■ **SOBRE A TAREFA**: Pode transcrever, sem qualquer alteração, o trecho do texto sobre as Testemunhas de Jeová que vai desde "Sempre aos pares, para" até "lado da estrada.", inclusive?

■ **TEXTO APRESENTADO**:
╔══
A menina gosta de ler?

[dropcap style≠‘circle’]A[/dropcap] menina gosta de ler?” Era sempre assim que, na pequena cidade onde os meus pais vivem desde sempre, as Testemunhas de Jeová se me dirigiam. E não podia dizer que não. Era como se soubessem, na verdade. Como se eu trouxesse um sinal no rosto (bem, na verdade eu tenho mesmo um sinal no rosto), emitisse uma frequência que os fizesse abordar-me constantemente, todos os dias, mais do que uma vez por dia. Ou talvez o fizessem com toda a gente, talvez encarassem todos os transeuntes como se vendo-os pela primeira vez.

Sempre aos pares, para ser mais difícil dizer não, ou talvez apenas para fazerem companhia uns aos outros, quem sabe. Nunca perguntei. E nunca perguntei de volta: “O senhor, gosta? E a senhora, lê muito?” Talvez devesse tê-lo feito. Na esquina do muro do jardim público, algures no passeio de caminho para algum lugar, esta pergunta, e a mão estendida com uma ou duas revistas, que por vezes aceitava e, outras vezes, não. Quando aceitava, lia sempre, por inteiro ou pelo menos a maior parte, com o filtro necessário. Porque a menina gosta muito, muito de ler. Mas se às vezes fazia o gesto de rejeição com a mão, outras vezes parava e ouvia. Outras vezes fugia para o outro lado da estrada.
╚══
■ **MATERIAL DE ESTUDO**:
╔══
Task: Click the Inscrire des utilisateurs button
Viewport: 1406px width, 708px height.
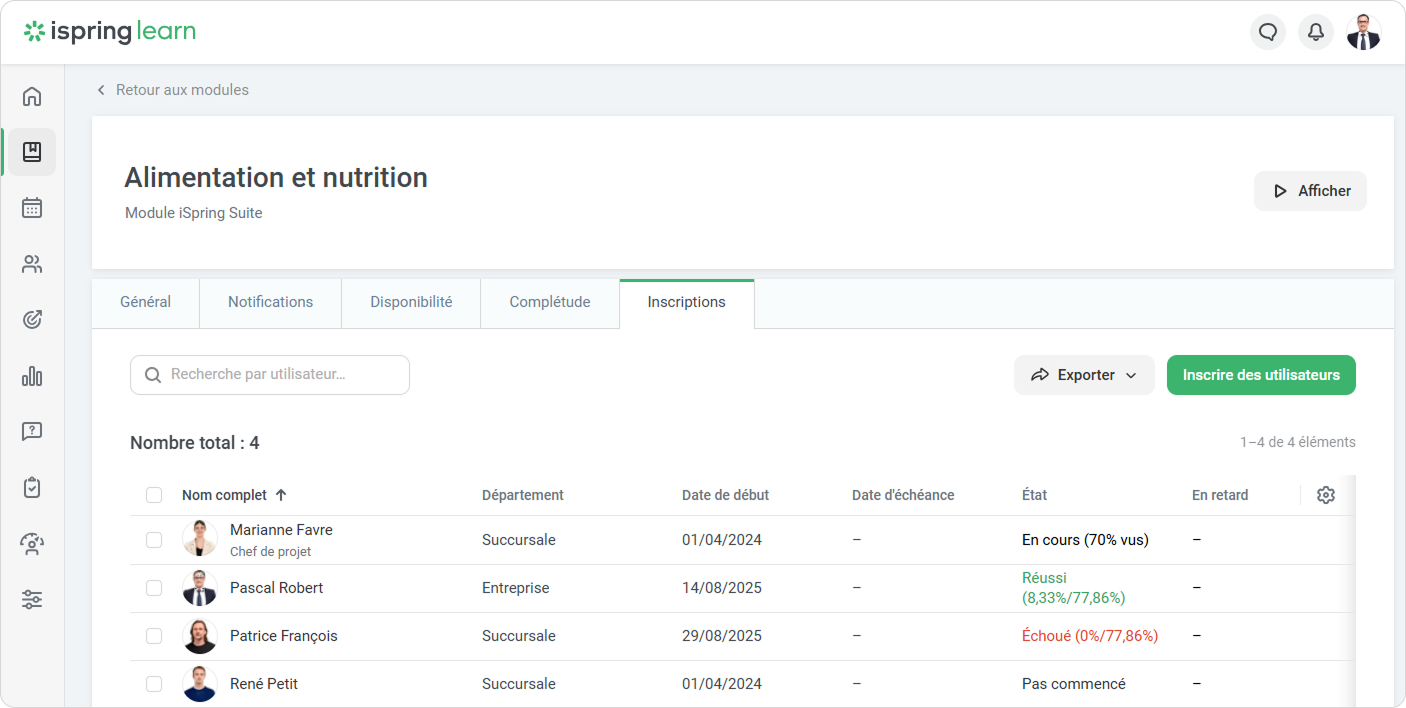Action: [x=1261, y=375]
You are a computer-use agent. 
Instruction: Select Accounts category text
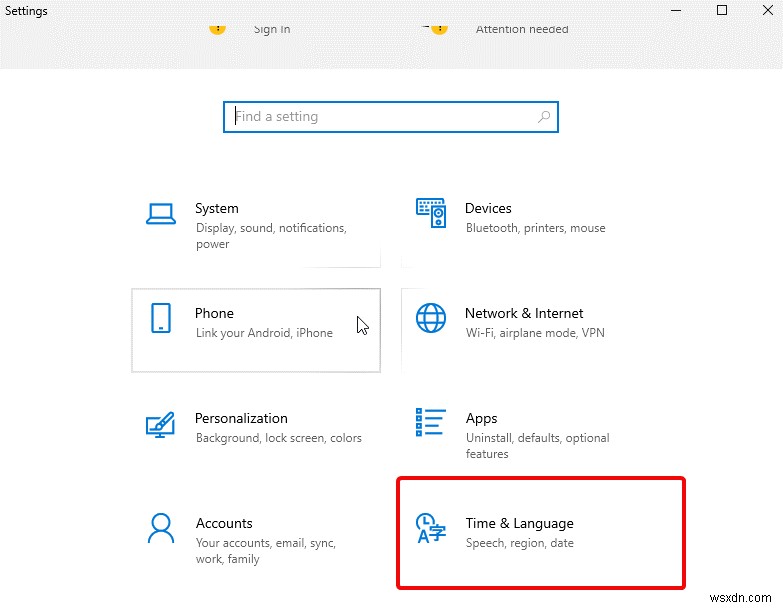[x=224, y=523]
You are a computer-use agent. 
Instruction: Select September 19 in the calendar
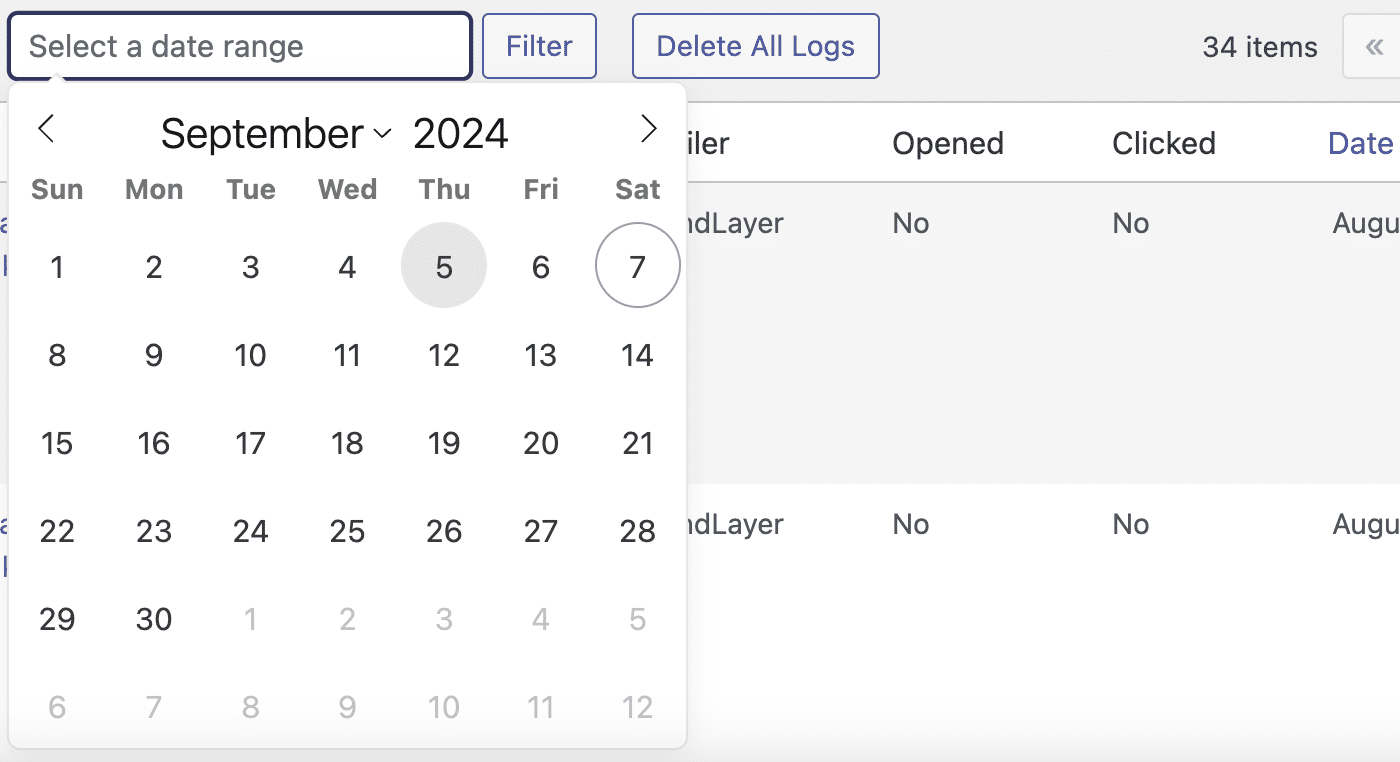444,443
╚══
■ **A SUA RESPOSTA**:
Sempre aos pares, para ser mais difícil dizer não, ou talvez apenas para fazerem companhia uns aos outros, quem sabe. Nunca perguntei. E nunca perguntei de volta: “O senhor, gosta? E a senhora, lê muito?” Talvez devesse tê-lo feito. Na esquina do muro do jardim público, algures no passeio de caminho para algum lugar, esta pergunta, e a mão estendida com uma ou duas revistas, que por vezes aceitava e, outras vezes, não. Quando aceitava, lia sempre, por inteiro ou pelo menos a maior parte, com o filtro necessário. Porque a menina gosta muito, muito de ler. Mas se às vezes fazia o gesto de rejeição com a mão, outras vezes parava e ouvia. Outras vezes fugia para o outro lado da estrada.